## EXTRACTED DATA
************
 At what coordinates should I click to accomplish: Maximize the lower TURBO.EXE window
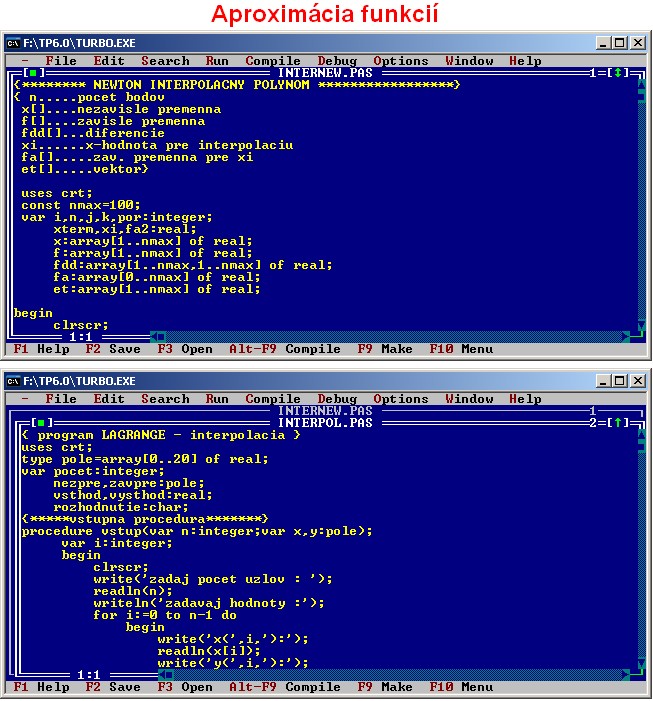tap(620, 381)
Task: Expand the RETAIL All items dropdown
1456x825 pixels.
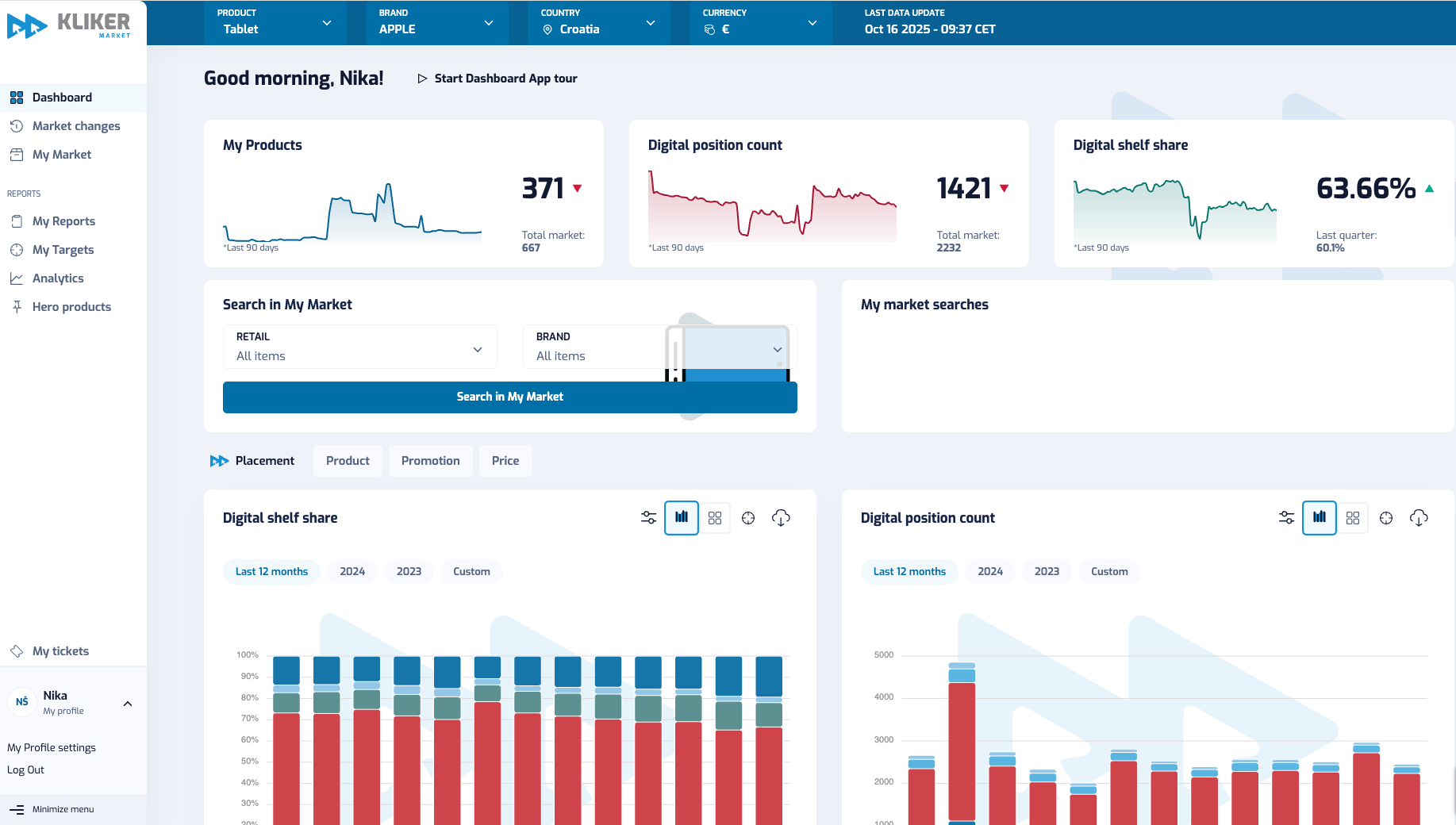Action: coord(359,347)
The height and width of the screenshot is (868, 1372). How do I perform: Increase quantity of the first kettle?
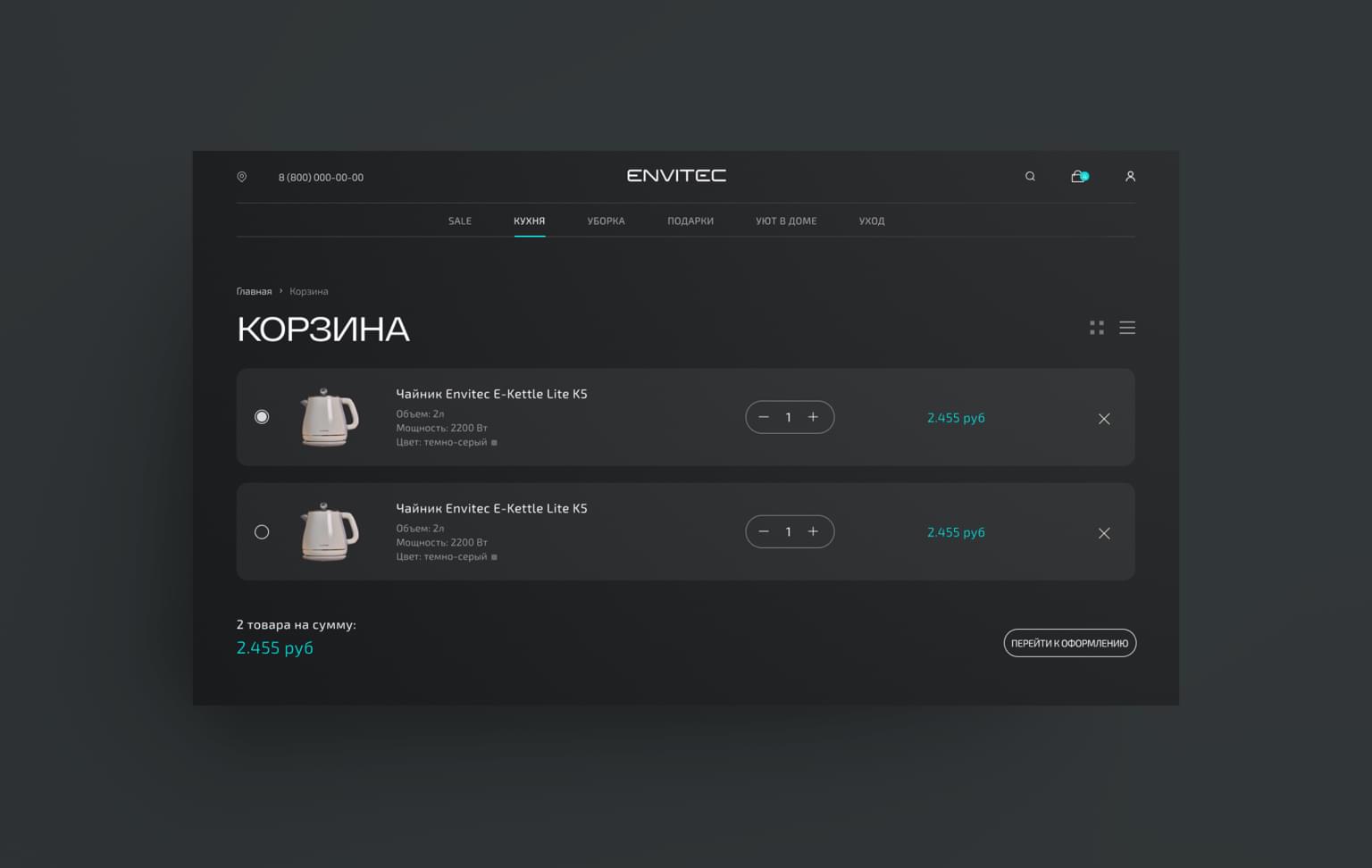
************
## SET PROBLEM
Write out every line of the listing again, requests included, and scale each coordinate in the answers by 1.3, rounding to the nearest whole number with halves rounded up. Leave the pictures out of your answer.

## WRITTEN RESPONSE
 At what coordinates should I click to accomplish: Maximize the lower TURBO.EXE window
tap(806, 495)
Task: Expand the RETAIL All items dropdown
1456x825 pixels.
Action: coord(467,451)
The height and width of the screenshot is (868, 1372). How do I perform: Increase quantity of the first kettle?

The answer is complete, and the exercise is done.